TASK INSTRUCTIONS >>
In how many lines of the material below does the string "computer" appear? Answer with a single number.
==== MATERIAL FOR THE TASK
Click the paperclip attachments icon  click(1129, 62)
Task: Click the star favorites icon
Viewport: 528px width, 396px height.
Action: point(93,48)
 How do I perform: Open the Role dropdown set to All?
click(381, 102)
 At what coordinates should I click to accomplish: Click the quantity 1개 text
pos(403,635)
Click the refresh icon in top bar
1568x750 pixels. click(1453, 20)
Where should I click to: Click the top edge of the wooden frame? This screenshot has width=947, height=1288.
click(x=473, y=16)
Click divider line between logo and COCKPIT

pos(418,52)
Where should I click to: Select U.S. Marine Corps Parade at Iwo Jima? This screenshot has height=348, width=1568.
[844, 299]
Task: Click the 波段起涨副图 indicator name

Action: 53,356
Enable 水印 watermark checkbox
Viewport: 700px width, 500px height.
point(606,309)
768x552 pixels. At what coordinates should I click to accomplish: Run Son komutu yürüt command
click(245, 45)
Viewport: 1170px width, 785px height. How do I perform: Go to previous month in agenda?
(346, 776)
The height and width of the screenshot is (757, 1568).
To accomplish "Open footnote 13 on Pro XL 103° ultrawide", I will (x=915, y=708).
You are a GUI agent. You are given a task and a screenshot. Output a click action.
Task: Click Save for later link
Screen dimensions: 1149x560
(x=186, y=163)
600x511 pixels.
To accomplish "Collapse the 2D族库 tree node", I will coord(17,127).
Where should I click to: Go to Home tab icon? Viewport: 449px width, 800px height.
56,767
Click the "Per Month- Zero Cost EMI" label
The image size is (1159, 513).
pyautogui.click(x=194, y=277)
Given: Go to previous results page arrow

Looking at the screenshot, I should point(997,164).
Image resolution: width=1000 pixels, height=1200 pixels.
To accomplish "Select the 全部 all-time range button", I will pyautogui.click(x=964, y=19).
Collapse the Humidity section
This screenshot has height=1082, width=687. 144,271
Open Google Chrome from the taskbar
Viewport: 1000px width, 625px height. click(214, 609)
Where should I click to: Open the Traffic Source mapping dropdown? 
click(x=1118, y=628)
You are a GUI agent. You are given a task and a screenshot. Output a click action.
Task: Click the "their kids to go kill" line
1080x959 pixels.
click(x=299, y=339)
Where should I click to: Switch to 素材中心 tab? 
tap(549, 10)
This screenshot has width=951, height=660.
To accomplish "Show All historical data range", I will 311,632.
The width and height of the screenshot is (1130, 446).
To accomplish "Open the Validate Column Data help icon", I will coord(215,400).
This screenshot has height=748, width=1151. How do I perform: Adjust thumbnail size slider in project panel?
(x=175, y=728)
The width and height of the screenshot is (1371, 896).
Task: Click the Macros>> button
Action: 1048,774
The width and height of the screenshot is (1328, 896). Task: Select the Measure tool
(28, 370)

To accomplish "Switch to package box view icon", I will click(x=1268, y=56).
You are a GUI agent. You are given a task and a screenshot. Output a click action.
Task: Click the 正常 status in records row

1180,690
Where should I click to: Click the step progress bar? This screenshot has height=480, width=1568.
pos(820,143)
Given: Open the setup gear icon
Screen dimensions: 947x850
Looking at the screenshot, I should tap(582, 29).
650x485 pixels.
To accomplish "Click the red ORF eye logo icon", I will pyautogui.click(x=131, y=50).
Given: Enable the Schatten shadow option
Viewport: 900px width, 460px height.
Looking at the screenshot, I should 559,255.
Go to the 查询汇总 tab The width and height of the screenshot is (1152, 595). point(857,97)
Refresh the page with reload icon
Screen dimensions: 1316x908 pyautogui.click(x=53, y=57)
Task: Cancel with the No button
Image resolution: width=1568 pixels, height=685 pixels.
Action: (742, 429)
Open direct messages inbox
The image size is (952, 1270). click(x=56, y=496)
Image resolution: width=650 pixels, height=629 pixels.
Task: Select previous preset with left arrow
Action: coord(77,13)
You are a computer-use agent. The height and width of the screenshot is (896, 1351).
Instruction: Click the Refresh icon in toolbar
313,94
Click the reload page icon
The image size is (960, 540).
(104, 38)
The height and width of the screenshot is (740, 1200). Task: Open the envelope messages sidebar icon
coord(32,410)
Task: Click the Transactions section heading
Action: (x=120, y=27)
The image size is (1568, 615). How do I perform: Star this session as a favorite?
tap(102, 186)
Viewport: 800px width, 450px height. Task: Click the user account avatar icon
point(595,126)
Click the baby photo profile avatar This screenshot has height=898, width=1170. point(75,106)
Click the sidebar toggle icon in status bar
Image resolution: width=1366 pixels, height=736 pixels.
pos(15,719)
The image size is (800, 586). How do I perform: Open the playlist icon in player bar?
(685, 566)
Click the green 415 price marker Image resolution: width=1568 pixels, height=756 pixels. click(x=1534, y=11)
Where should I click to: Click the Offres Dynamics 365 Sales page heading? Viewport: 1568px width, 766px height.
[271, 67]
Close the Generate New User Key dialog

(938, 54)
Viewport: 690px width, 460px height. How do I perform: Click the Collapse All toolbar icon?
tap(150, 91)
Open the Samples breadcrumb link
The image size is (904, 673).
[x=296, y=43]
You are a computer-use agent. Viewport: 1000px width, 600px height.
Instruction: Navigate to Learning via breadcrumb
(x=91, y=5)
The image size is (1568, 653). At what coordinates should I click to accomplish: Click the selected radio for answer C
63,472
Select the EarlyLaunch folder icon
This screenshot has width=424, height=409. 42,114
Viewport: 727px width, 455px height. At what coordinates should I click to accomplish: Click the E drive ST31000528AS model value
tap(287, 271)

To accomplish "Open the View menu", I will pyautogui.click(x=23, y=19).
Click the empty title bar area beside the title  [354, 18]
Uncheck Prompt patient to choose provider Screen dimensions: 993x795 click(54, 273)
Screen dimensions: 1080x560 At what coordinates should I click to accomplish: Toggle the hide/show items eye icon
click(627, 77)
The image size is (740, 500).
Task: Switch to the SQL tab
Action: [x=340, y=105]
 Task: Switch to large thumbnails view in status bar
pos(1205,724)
========
YOUR RESPONSE >>
2